— What is expected —
Can you turn everything from the line containing "Click devices icon" down to the end of the items into a Markdown table with the columns No. and Line, skipping blank lines and leaving the pictures out?

— Records shown —
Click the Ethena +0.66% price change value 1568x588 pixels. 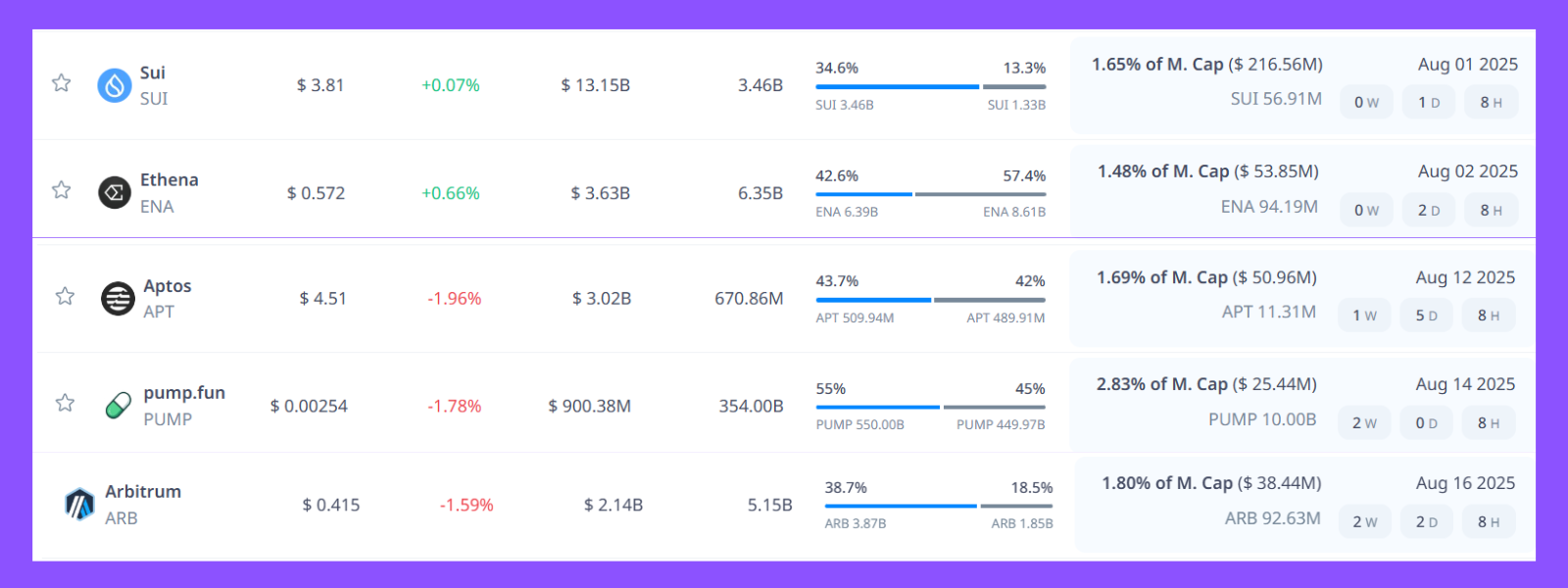(x=451, y=193)
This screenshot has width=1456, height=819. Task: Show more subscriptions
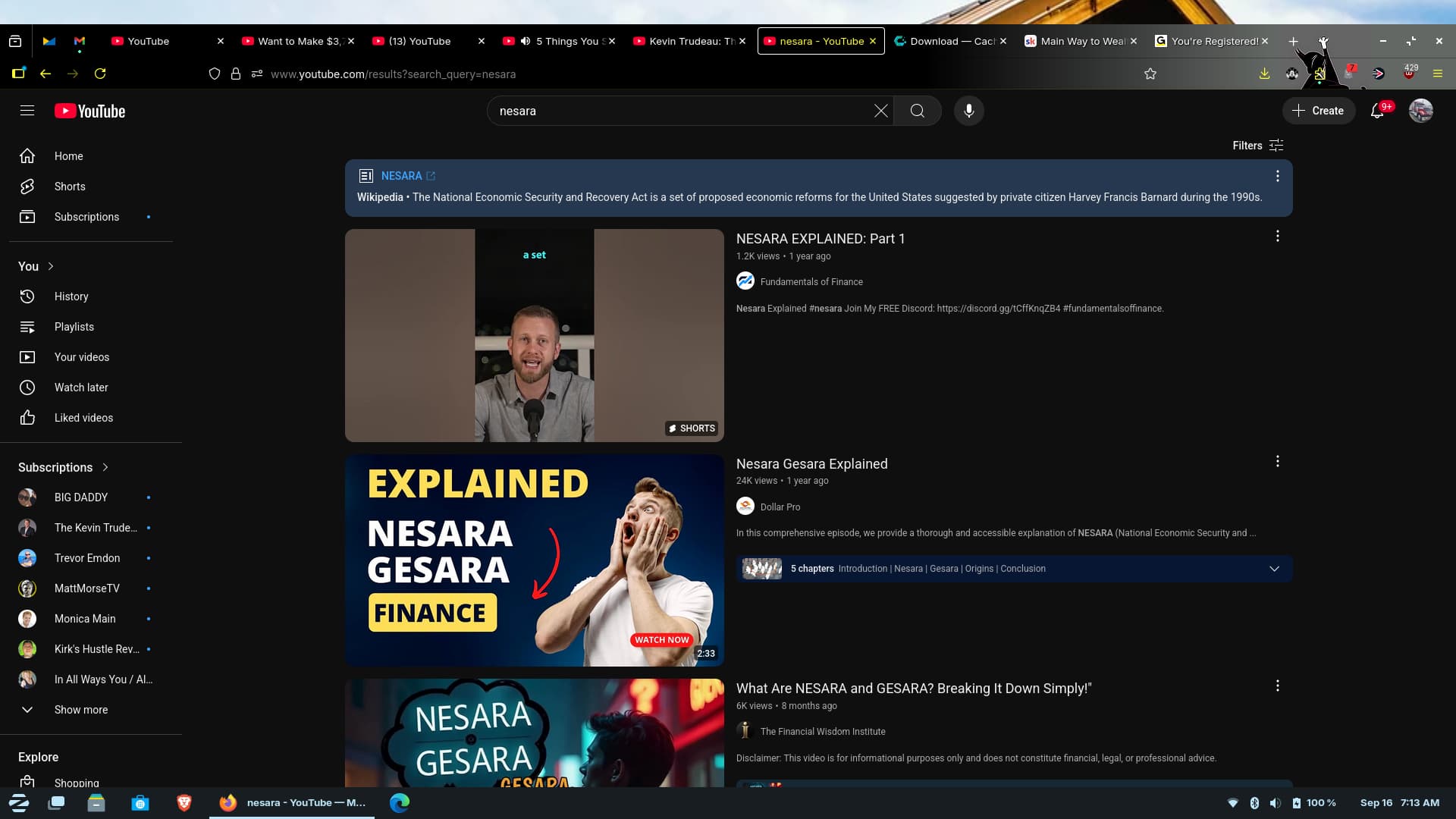tap(80, 710)
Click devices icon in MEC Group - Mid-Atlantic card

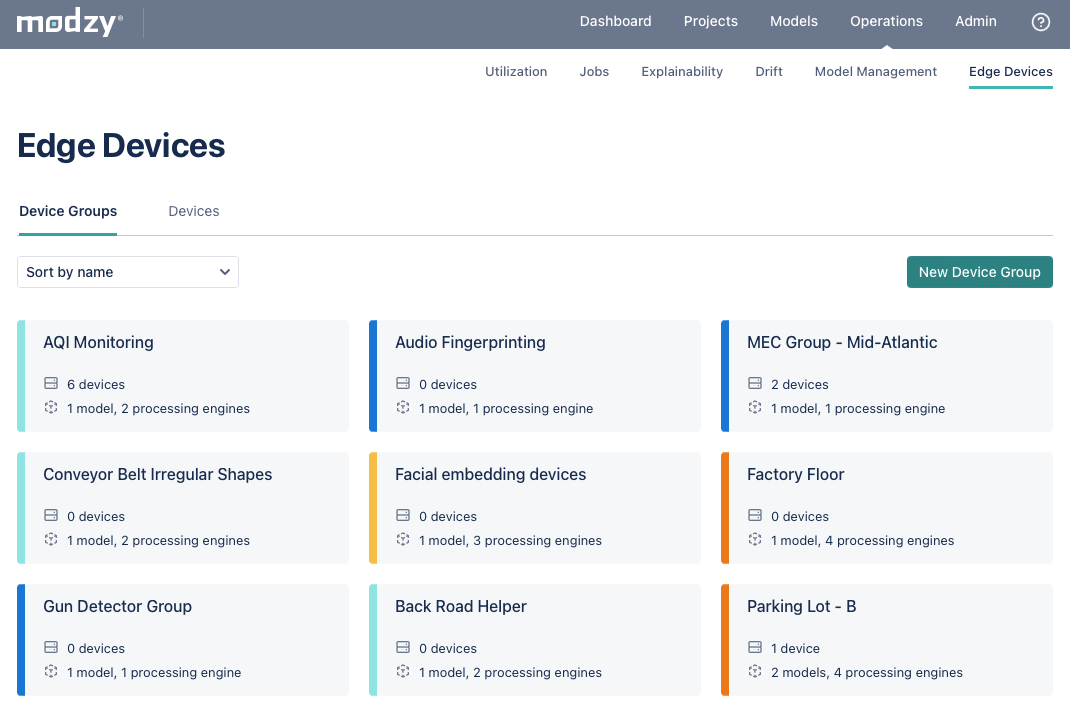[x=755, y=384]
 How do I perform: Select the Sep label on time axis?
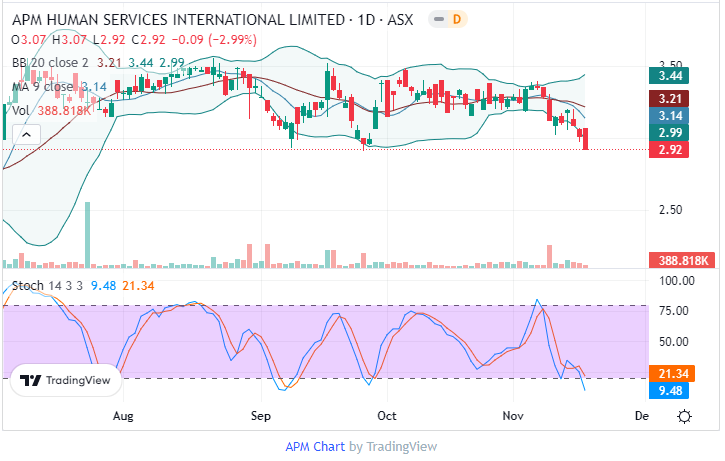[261, 415]
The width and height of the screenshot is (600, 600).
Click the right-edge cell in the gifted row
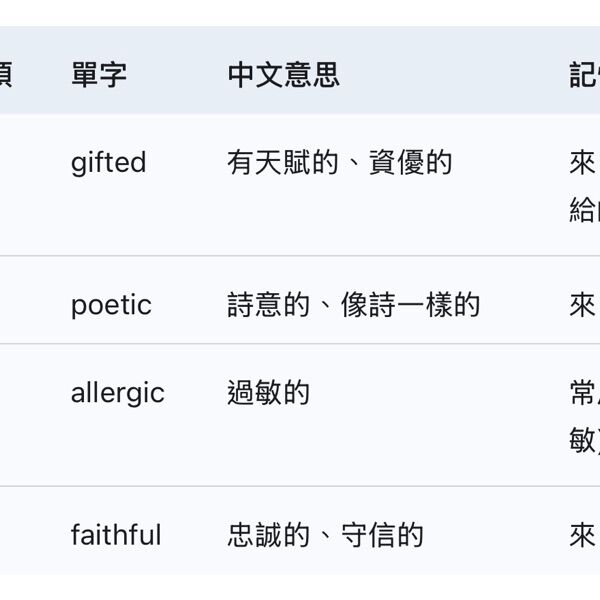tap(583, 186)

— Correct response —
| No. | Line |
|---|---|
| 1 | Click devices icon in MEC Group - Mid-Atlantic card |
| 2 | [x=755, y=384] |
| 3 |  How do I perform: Select the Sep label on time axis? |
| 4 | [261, 415] |
| 5 | The width and height of the screenshot is (600, 600). |
| 6 | Click the right-edge cell in the gifted row |
| 7 | tap(583, 186) |